Task brief → Can you transcribe the material below word for word, from the line containing "Given: Click the 정기점검 보고서(Host) button" down to the end of the material, including both ends? Omit the pictures from your copy.

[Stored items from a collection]

------------------------

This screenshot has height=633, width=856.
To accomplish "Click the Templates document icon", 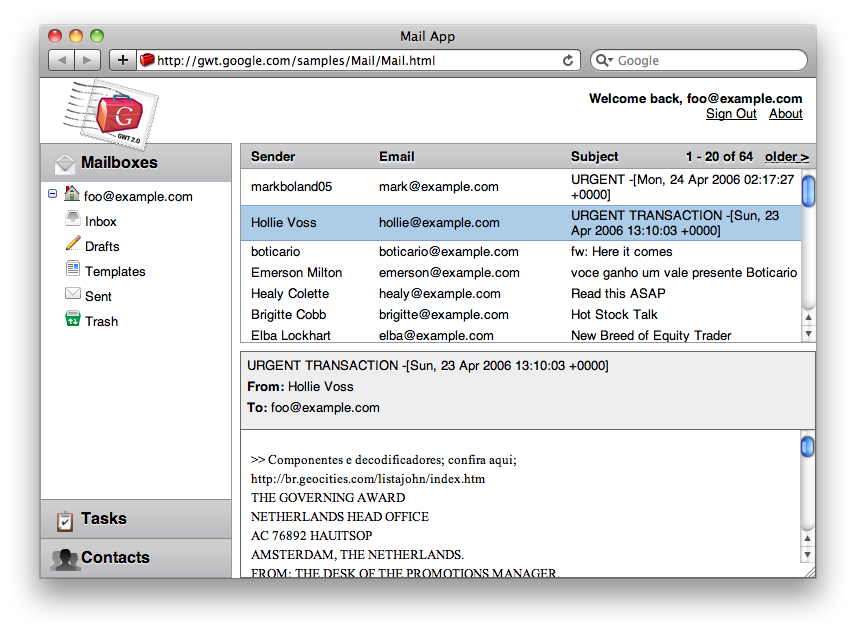I will pos(73,269).
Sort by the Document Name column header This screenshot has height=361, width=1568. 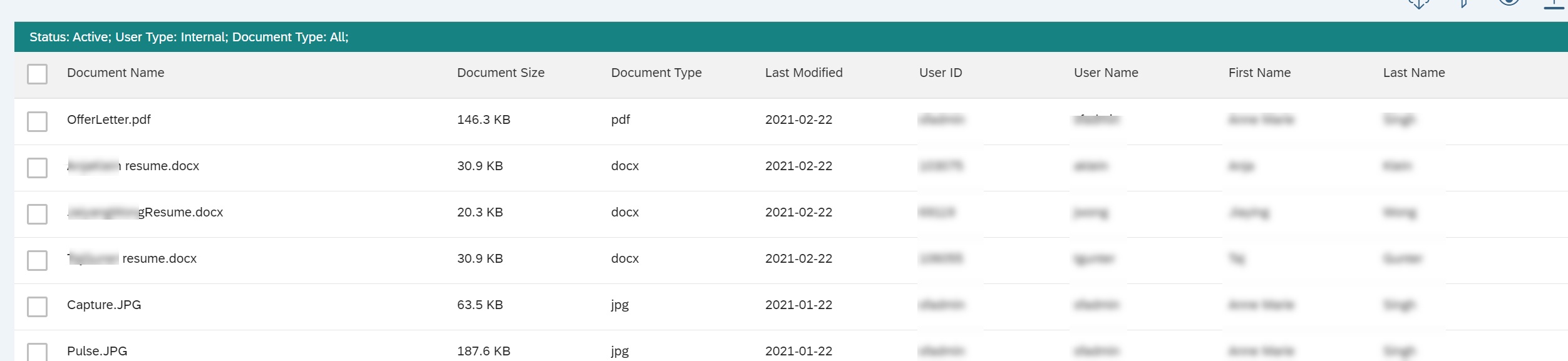point(116,73)
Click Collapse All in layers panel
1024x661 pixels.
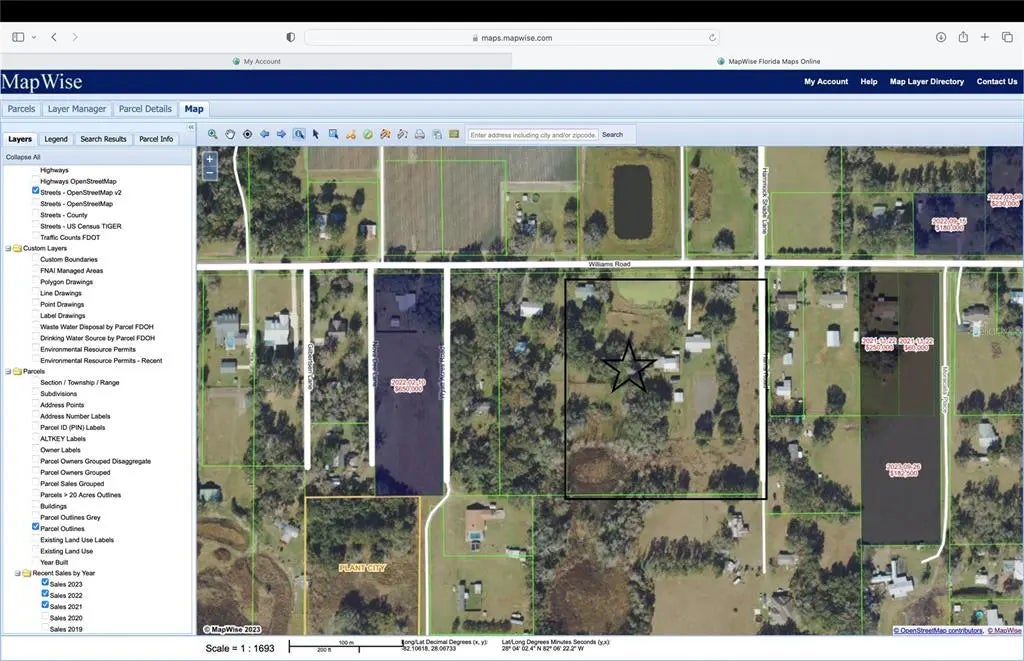(23, 157)
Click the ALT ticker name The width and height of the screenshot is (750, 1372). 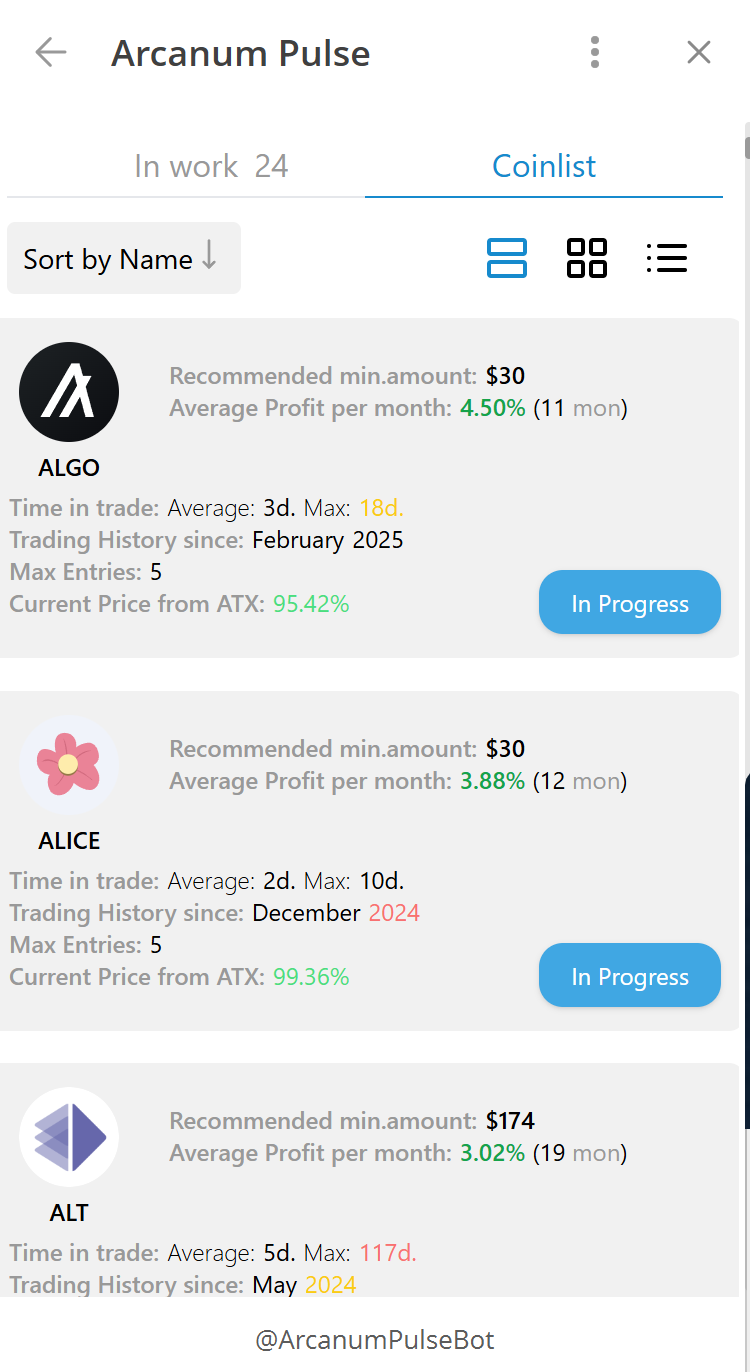click(69, 1213)
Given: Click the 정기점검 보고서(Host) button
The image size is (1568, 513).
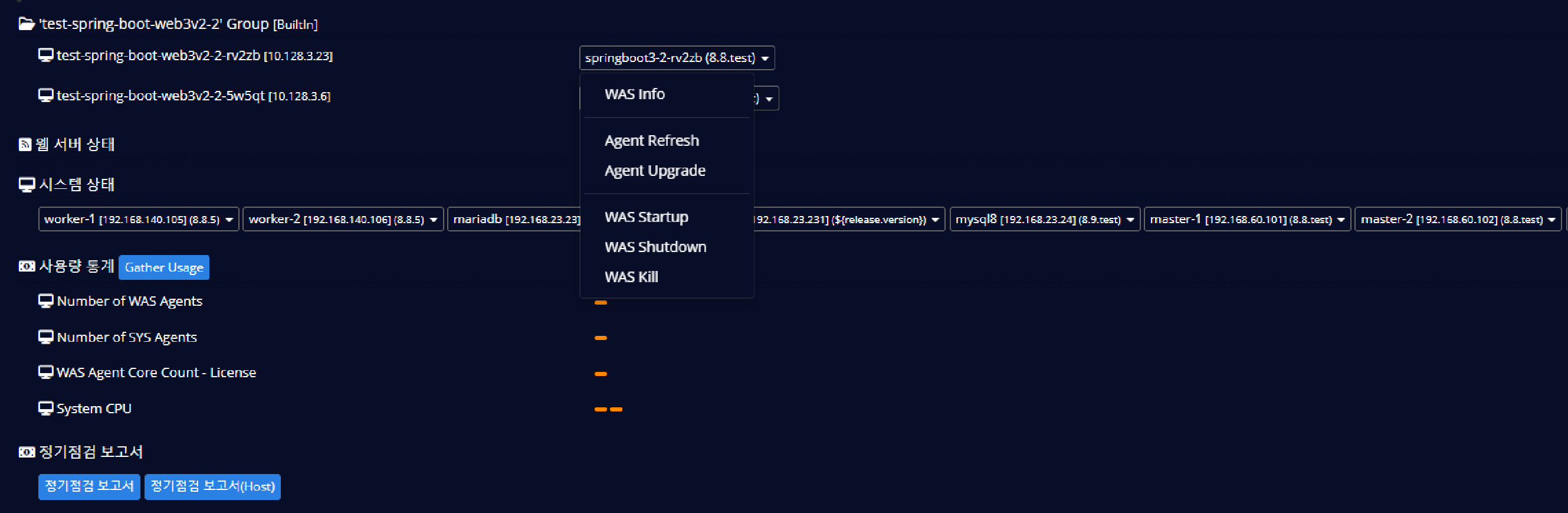Looking at the screenshot, I should [x=212, y=486].
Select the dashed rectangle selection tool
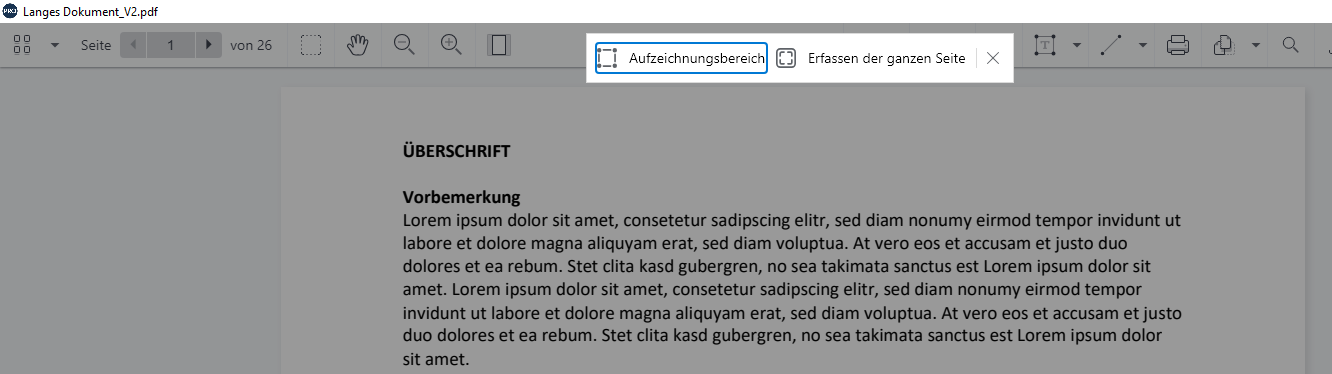 (x=311, y=45)
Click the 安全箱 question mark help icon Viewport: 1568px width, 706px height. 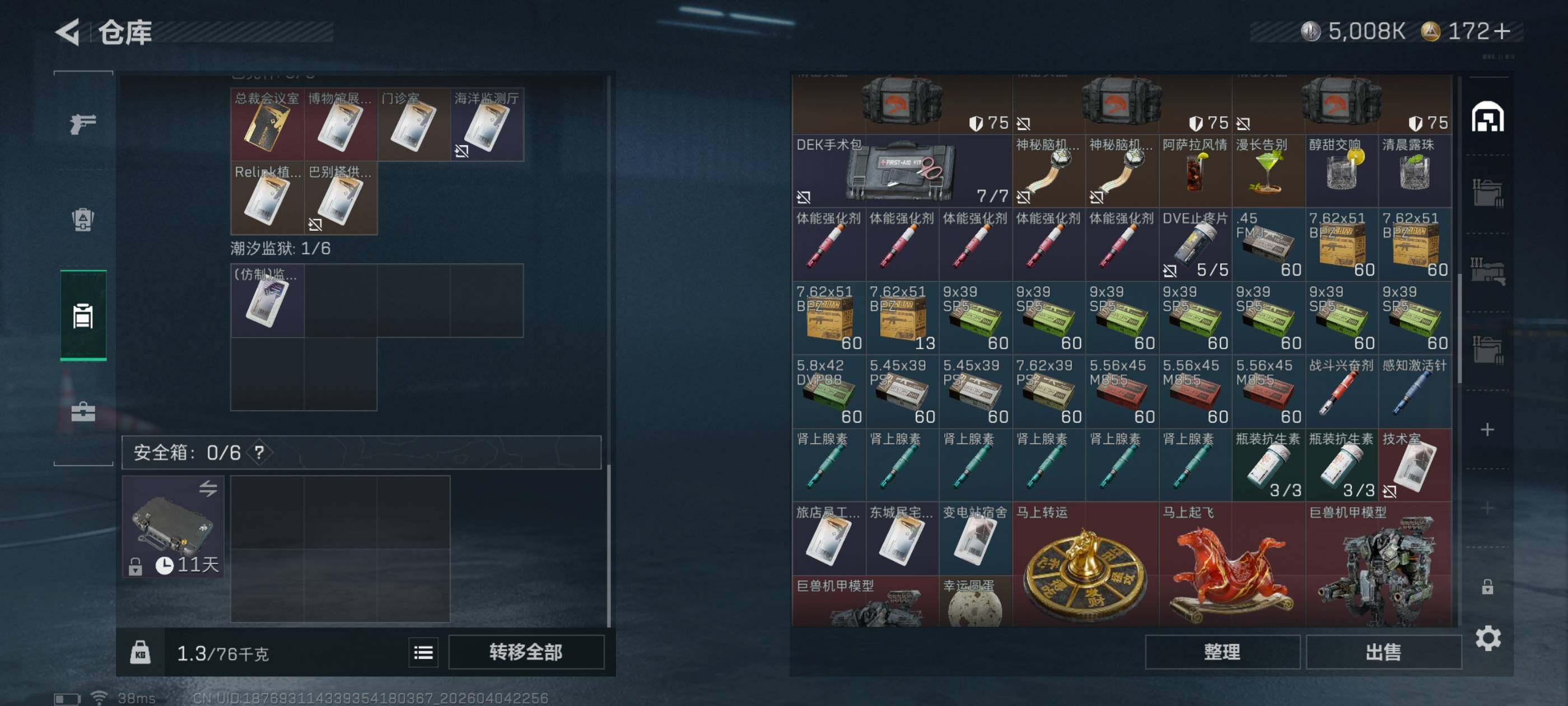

------------------------

The result →
Given: Click the 정기점검 보고서(Host) button
The image size is (1568, 513).
Looking at the screenshot, I should [x=212, y=486].
Select the dashed rectangle selection tool
 (x=311, y=45)
Click the 安全箱 question mark help icon Viewport: 1568px width, 706px height. 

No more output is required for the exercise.